The statement stated that this step represents an important development that serves the economic interests of the two countries, as this enables Israel to transfer quantities of its natural gas to Europe through the Egyptian LNG factories, within the framework of Egypt’s growing role as a regional gas center.
According to sources in the oil sector, it is planned to gradually bring the amount of imported gas to nearly 7 billion cubic meters by 2022.
Both ministers, Tariq Al-Mulla and Steins, will announce this development during the Ministerial Conference of the Eastern Mediterranean Gas Forum, which will be held next Thursday in Cairo, according to the statement.
It is expected that the energy ministers of Egypt, Cyprus, Israel, Greece, Italy, Jordan and Palestine will agree to establish a regional gas organization during the summit.
Egypt is scheduled to receive gas from Israel via the East Mediterranean pipeline, which was previously used to export Egyptian gas to Israel, which has been out of operation since 2012, after the export agreement was canceled.
The line, which was bombed several times after the January revolution, was repaired by militants in the Sinai, and adjustments were made to enable it to be used to export gas from Israel to Egypt.
According to the agreement concluded by the gas companies operating in Israel, with the Egyptian private company “Dolphinus”, the companies will supply about 85.3 billion cubic meters of natural gas to Egypt over a period of 15 years, at a value of about 20 billion dollars.
This amount is about 35% higher than what was agreed in 2018 upon the first announcement of the deal.
Egypt aims to become an energy center in the coming years and thus focuses on supporting the infrastructure of the Egyptian networks that can help it achieve this goal.
Egypt has two liquefaction stations in Edko and Damietta, a feature that is not available in the eastern Mediterranean countries that seek to export gas discovered in its coasts, because natural gas needs to be transferred to a liquid to be loaded onto ships and exported.
These units have stopped working in recent years, due to the lack of domestic production of gas, and Egypt has turned into a net importer for it, in order to bridge the deficit between production and consumption.

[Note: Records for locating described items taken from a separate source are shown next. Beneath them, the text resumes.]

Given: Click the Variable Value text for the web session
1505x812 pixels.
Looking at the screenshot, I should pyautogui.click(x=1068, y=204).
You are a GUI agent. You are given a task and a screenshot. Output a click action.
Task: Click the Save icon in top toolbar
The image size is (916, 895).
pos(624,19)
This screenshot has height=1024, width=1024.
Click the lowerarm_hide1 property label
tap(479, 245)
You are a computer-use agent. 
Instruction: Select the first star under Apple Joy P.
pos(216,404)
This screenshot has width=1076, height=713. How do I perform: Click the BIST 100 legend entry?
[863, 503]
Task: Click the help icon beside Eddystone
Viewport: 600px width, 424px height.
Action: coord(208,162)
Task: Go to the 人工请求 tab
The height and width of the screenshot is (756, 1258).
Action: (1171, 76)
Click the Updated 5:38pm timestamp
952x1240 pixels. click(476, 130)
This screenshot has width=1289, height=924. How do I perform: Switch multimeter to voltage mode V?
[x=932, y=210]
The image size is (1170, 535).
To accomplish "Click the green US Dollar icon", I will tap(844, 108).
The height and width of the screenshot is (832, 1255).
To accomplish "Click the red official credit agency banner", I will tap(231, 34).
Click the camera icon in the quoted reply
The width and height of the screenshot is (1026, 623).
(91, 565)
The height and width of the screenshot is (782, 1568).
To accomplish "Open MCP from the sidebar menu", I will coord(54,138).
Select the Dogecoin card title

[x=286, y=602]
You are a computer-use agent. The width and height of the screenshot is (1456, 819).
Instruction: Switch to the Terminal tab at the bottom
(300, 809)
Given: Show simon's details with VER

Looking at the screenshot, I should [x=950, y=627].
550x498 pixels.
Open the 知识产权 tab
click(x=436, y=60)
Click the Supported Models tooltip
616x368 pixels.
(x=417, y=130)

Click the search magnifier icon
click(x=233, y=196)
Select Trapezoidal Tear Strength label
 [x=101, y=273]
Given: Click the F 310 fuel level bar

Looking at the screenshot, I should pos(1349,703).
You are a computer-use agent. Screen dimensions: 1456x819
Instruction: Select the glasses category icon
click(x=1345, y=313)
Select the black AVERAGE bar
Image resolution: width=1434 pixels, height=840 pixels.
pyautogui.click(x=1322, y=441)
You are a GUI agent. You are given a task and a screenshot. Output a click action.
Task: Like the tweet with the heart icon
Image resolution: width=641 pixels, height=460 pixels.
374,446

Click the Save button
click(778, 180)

But with the great discoveries that have been made to Egypt in the Mediterranean, Egypt hopes to restart these stations in order to export quantities of its own gas, or gas discovered in neighboring countries such as Israel and Cyprus.
As part of the transformation plan for a regional energy center, Egypt signed in September 2018 an agreement to establish a direct marine pipeline project.
According to the agreement, natural gas will be transported from the Cyprus “Aphrodite” field to liquefaction stations in Egypt, and re-export to various markets.
After importing Israeli and Cypriot gas, Egypt hopes to turn into a regional center for gas export to the world, taking advantage of the comparative advantage it possesses, and not other Eastern Mediterranean countries, which are gas liquefaction units, as well as its distinctive geographical location.